Repeat all the lines below exactly, but omit the pictures.

--- DATA ---

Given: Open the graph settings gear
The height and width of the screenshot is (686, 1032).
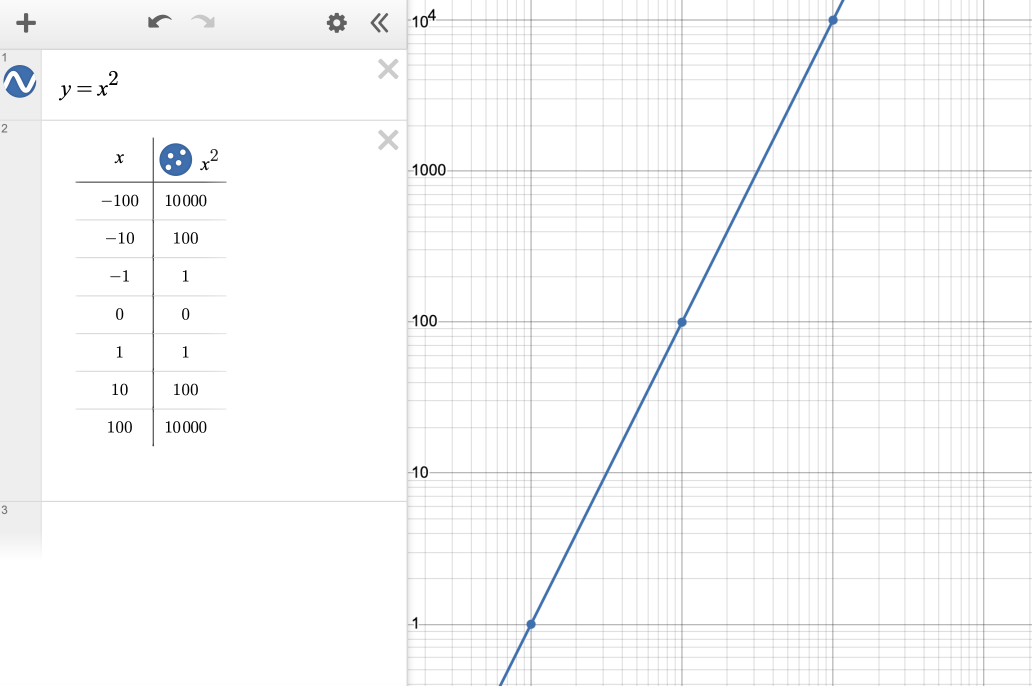Looking at the screenshot, I should tap(337, 23).
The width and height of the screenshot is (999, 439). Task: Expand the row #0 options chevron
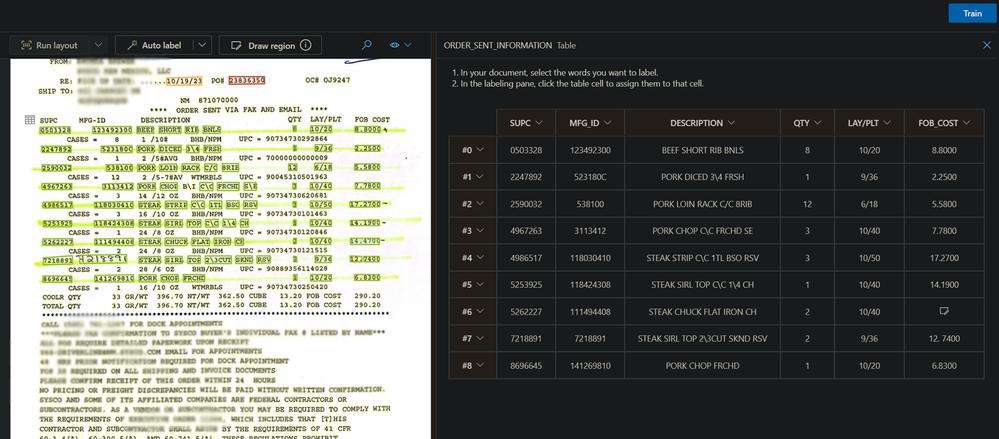(480, 150)
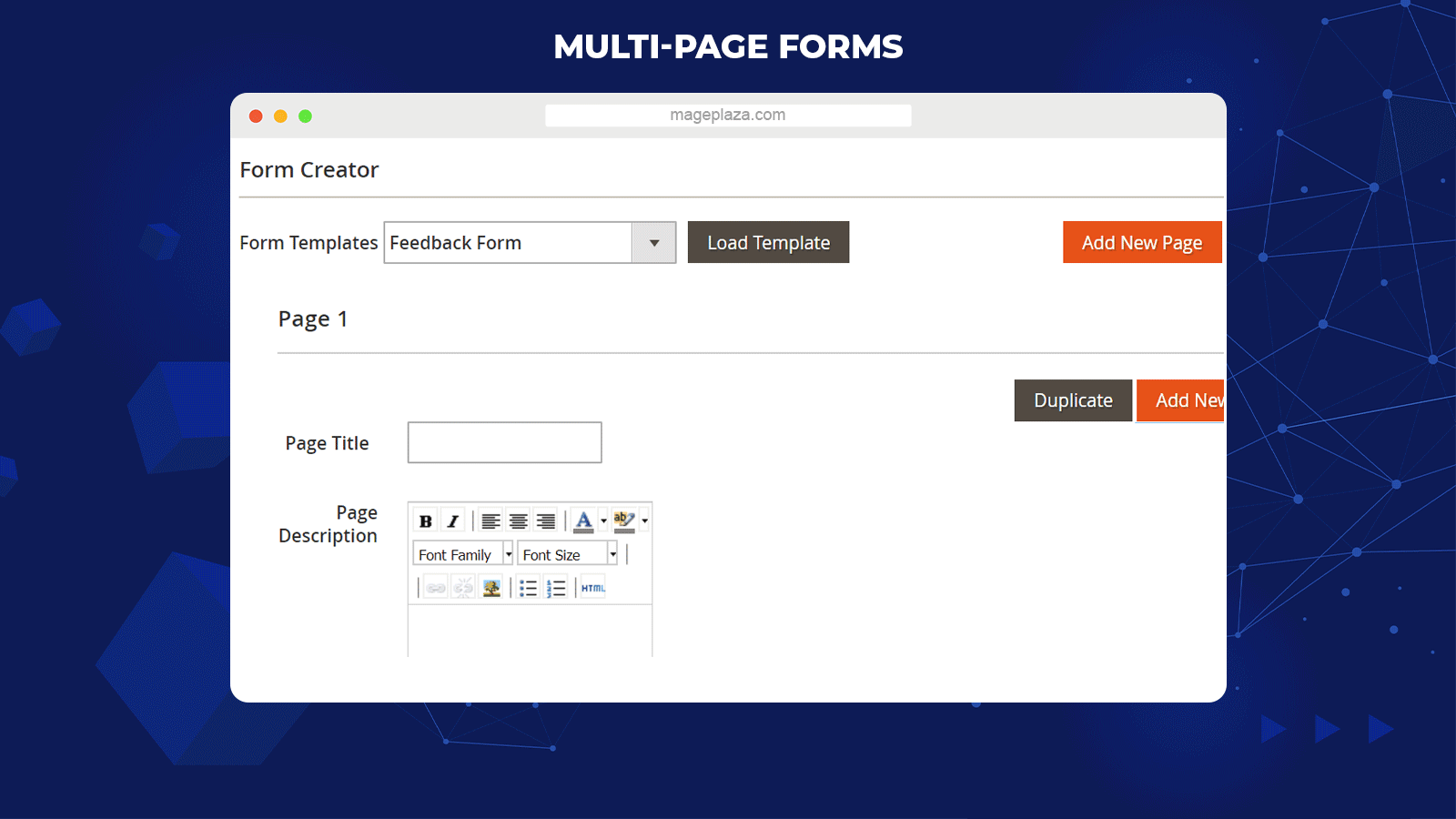
Task: Click the unlink icon in the editor
Action: point(463,589)
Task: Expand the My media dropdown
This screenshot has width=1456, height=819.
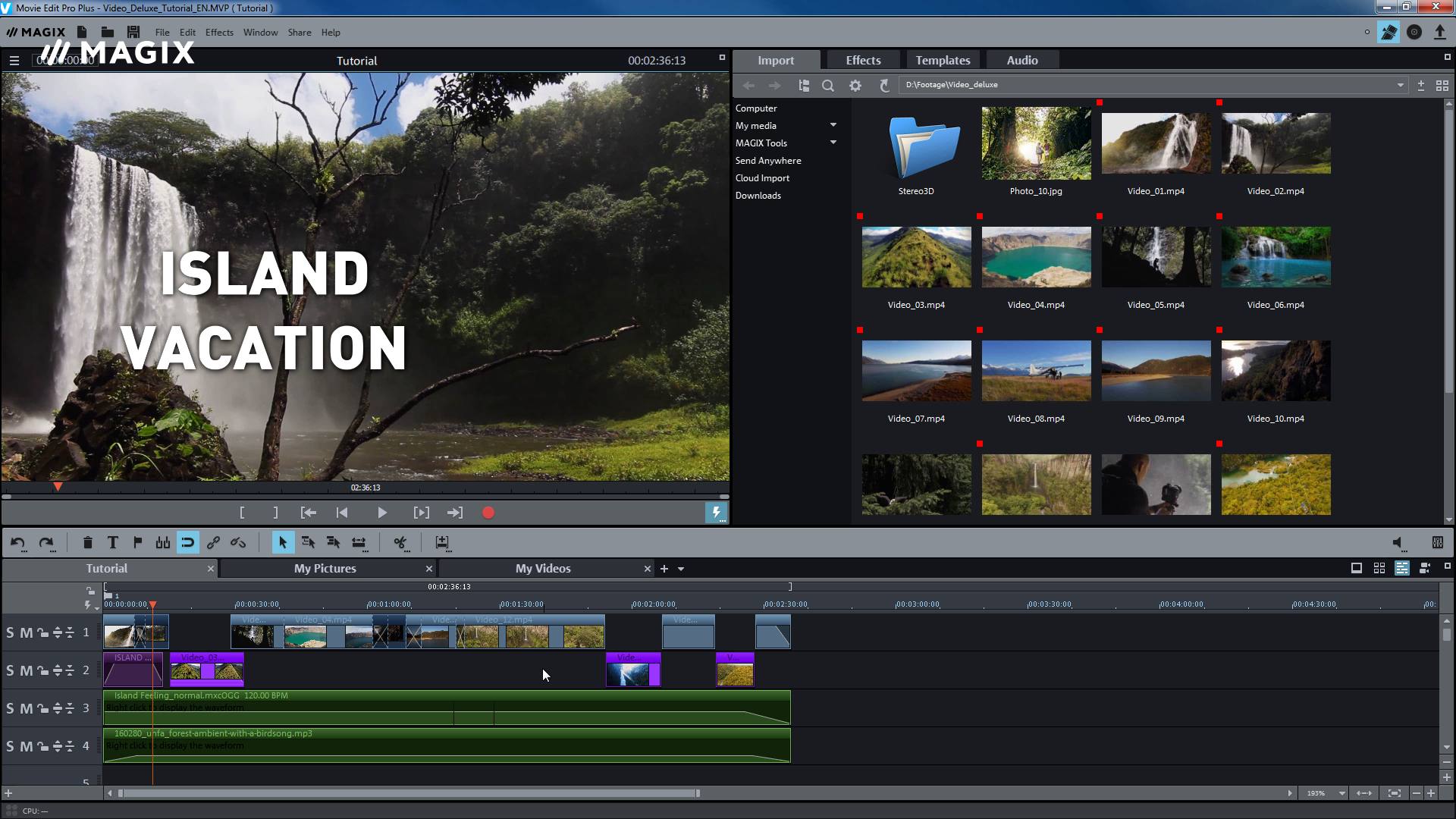Action: [834, 125]
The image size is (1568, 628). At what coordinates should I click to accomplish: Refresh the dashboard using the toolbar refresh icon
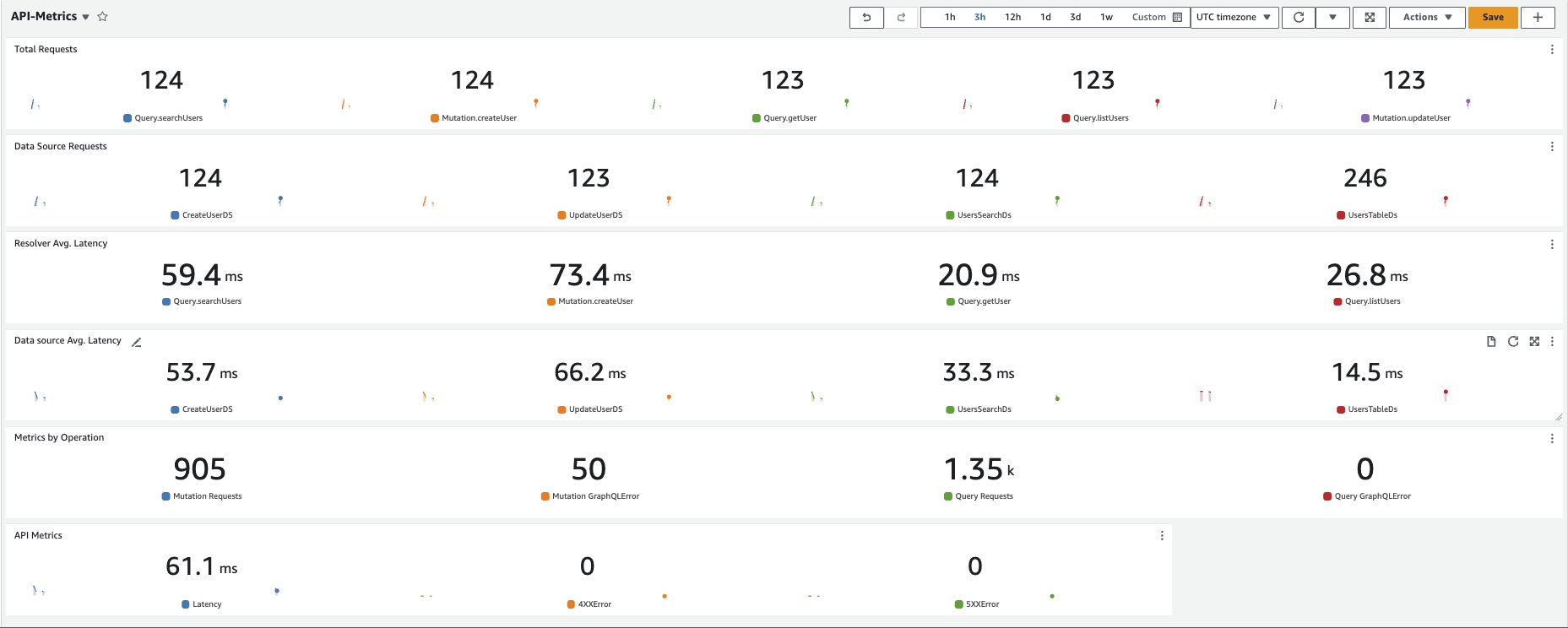(x=1299, y=18)
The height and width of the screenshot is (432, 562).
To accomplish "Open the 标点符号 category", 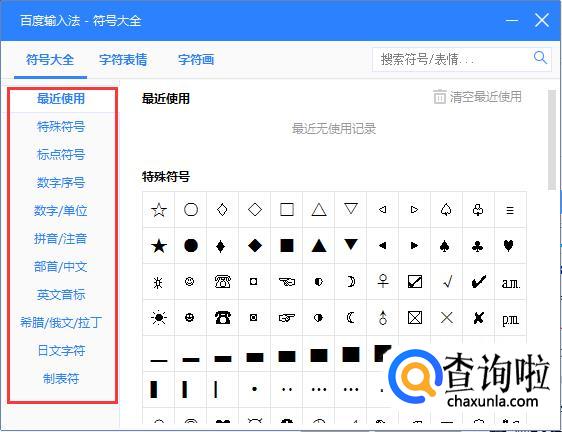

---

## EXPECTED ANSWER
Given: Open the graph settings gear
The height and width of the screenshot is (686, 1032).
Looking at the screenshot, I should tap(337, 23).
The width and height of the screenshot is (999, 439). Task: Expand the row #0 options chevron
(480, 150)
Task: Click the unlink icon in the editor
Action: point(463,589)
Task: Expand the My media dropdown
This screenshot has width=1456, height=819.
Action: [834, 125]
The image size is (1568, 628). At what coordinates should I click to accomplish: Refresh the dashboard using the toolbar refresh icon
(x=1299, y=18)
The height and width of the screenshot is (432, 562).
To accomplish "Open the 标点符号 category", 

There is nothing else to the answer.